The third, a more effective way is to incentivize integrity. Level the playing field. For every crook out there, there are ten honest people. Yes, there are those who will want to ride the gravy train and sell their soul for a shiny shilling. But in every organization, there are those whose conscience pricks at them when they see the public taken for a ride. The sad part is that more often than not, these people buy peace for their family and career by moving on or looking the other way without taking action. Why do they do this? Simple: our legal-justice system does not afford protection to those who speak the truth; it only punishes them – never rewards them. Those few brave who muster courage to stand-up for what is right are marked with a scarlet letter or worse, end up like Manjunath Shanmugham or Sateyndra Dubey. Notable others include Sanjiv Chaturvedi, Ashok Khemka, Rajan Nair, Satish Shetty, Narendra Kumar, Lalit Mehta…the list goes on.

Let me remind you, we had a part time finance minister for almost a year in the tenure of the current administration. Speaks to our priorities when it comes to safeguarding the public banking system, doesn’t it? Hindsight is 20/20, but how many of us raised this division of responsibility as a fundamental risk to the oversight of public resources? Only when the horses have bolted do we want to put a padlock on the stable door. Now imagine if insiders within the banking system raised this as a potential risk in a timely manner. Would we have been this indifferent?

What is the solution?

How about incentivizing whistleblowers with irrefutable evidence and well-developed legal cases to speak up in the interest of the society at large? What about incentivizing integrity?

We know this works and it has been done to great success in the United States. Under the modern American False Claims Act, whistleblower award programs protect those who choose to stand up for the truth, and they reward those who bring successful actions out of the proceeds of the victory. “Whistleblowers only get paid if they win, and they only get a small fraction of the sums recovered” by the government.

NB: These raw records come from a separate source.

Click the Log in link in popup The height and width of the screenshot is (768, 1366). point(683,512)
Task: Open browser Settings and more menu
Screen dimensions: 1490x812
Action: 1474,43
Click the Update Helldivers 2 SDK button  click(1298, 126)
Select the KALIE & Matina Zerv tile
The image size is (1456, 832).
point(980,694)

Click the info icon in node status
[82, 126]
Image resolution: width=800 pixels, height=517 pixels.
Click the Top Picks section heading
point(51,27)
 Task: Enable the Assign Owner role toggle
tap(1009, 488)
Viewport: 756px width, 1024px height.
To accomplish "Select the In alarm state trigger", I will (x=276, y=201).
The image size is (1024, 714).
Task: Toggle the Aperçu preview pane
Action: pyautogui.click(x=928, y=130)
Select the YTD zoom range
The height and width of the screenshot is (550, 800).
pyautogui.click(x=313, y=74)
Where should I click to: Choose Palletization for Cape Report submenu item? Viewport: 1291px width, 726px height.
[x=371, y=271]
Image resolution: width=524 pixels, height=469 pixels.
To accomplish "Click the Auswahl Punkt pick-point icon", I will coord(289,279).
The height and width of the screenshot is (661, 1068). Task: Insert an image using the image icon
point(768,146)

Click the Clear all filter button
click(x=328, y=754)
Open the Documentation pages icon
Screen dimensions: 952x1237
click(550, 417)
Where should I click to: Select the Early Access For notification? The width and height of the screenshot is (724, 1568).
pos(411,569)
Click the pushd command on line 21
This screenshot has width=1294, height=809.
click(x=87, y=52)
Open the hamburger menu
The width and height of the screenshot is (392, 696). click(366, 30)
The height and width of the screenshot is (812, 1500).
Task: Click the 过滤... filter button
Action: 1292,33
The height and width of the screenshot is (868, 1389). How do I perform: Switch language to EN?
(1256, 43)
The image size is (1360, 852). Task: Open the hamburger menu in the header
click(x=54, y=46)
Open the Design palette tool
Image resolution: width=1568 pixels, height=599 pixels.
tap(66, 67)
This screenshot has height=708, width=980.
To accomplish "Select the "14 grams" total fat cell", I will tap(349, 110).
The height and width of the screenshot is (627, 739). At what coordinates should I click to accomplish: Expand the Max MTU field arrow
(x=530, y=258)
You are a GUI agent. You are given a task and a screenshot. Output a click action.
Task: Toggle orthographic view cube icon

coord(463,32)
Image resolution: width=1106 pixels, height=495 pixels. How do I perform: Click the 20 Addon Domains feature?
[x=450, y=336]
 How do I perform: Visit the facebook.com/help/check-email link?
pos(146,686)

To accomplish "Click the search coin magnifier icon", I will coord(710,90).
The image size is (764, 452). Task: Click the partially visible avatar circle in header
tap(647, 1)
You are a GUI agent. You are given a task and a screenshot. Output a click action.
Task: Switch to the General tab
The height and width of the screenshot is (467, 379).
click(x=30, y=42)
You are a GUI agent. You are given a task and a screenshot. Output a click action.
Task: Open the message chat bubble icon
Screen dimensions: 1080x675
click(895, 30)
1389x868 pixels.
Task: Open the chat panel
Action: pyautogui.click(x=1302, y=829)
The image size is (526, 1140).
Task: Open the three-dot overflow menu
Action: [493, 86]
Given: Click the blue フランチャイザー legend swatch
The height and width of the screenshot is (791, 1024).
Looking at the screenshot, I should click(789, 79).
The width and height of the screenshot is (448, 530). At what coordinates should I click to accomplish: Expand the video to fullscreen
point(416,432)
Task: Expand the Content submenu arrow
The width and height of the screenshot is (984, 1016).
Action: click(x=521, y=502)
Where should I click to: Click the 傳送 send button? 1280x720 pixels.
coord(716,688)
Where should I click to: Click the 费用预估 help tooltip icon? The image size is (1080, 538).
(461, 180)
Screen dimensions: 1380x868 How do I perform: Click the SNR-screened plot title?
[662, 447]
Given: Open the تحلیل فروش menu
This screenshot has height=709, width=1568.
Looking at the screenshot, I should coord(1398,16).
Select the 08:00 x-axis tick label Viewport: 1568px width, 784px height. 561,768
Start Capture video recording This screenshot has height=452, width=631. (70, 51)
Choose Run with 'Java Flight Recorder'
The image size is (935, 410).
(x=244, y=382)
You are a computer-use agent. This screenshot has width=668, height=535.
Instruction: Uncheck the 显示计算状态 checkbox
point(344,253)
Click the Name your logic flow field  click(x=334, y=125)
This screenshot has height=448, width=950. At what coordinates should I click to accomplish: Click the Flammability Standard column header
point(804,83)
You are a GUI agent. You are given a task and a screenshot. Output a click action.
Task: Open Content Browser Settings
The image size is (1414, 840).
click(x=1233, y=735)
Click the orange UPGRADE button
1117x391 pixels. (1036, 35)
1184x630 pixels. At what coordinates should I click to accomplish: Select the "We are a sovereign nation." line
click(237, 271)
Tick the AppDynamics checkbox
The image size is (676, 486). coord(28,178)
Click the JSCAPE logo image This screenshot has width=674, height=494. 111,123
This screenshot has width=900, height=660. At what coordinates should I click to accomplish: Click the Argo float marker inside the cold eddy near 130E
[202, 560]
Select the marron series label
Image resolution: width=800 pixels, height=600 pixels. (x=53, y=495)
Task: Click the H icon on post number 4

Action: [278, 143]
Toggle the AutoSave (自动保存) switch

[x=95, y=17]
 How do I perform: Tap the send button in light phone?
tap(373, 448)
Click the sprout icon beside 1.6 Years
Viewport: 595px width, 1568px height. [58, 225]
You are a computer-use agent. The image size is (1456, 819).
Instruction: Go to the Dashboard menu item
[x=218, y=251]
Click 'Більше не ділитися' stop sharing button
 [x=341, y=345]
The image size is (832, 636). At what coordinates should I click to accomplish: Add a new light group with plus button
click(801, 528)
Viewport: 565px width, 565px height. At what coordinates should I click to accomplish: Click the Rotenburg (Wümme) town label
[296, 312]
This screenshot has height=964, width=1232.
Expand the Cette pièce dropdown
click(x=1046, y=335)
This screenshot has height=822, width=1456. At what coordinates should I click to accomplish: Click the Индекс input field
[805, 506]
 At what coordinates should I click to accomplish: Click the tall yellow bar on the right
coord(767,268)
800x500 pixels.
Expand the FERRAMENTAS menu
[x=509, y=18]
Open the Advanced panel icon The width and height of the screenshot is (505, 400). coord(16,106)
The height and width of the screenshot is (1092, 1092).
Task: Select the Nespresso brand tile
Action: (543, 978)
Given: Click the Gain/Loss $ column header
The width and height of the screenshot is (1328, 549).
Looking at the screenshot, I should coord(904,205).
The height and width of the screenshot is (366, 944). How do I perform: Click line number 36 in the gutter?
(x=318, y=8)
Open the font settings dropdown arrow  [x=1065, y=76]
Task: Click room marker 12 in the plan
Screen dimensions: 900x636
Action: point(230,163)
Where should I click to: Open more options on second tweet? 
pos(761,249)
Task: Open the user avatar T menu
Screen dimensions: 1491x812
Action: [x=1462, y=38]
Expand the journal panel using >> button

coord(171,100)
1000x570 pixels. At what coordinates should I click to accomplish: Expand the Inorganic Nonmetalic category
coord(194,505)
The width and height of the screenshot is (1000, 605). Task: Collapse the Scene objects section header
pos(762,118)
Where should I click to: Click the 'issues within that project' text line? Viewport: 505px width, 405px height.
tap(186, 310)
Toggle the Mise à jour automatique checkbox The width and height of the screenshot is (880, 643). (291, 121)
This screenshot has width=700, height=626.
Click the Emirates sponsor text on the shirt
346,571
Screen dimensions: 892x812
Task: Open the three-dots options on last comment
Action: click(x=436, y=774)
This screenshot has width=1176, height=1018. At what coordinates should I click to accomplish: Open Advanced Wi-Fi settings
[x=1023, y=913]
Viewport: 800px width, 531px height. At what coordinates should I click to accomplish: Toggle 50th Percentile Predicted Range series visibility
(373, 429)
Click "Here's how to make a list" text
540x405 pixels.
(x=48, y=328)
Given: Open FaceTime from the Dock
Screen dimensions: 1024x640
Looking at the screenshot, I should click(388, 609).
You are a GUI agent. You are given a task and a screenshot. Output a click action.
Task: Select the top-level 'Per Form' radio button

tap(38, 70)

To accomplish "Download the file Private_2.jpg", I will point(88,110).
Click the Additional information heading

This law has been so effective that in the health care arena, the U.S. Government recovers $20 for every $1 spent investigating whistleblower complaints.

If we accept that our institutions are fragile, that our culture worships heroes rather than invest in building sustainable institutions and that our legal justice system has a long way to go, warts and all; then deterrence is only a partial threat to potential wrongdoing; one that can be bargained for the right price. Incentivizing integrity is the another tool we have to counter this abhorrent behavior.

Countries such as Australia and Italy are looking to model their own fraud fighting laws upon this 30-year old American law.

Sadly, our own Whistleblower’s Protection Act, passed by Parliament in 2014 is languishing; with the government showing no intention of promulgating rules to operationalize it. In fact, even before implementing the law, blatant attempts are being been made to water down its provisions through an amendment bill currently in the Rajya Sabha. Although narrower in scope than the U.S. law, proper implementation of the Whistleblower Protection Act and an inclusion of private right of action within the current law would be a giant step for India in fighting fraud. One does hope that the legal-justice system will address its own deficiencies and we wont see another display of public anguish from those who are tasked with dispensing justice in a timely manner.

The only question then is whether the current attention being paid to banking fraud is enough to tip India into the ranks of those moving to incentivize integrity and protecting whistleblowers?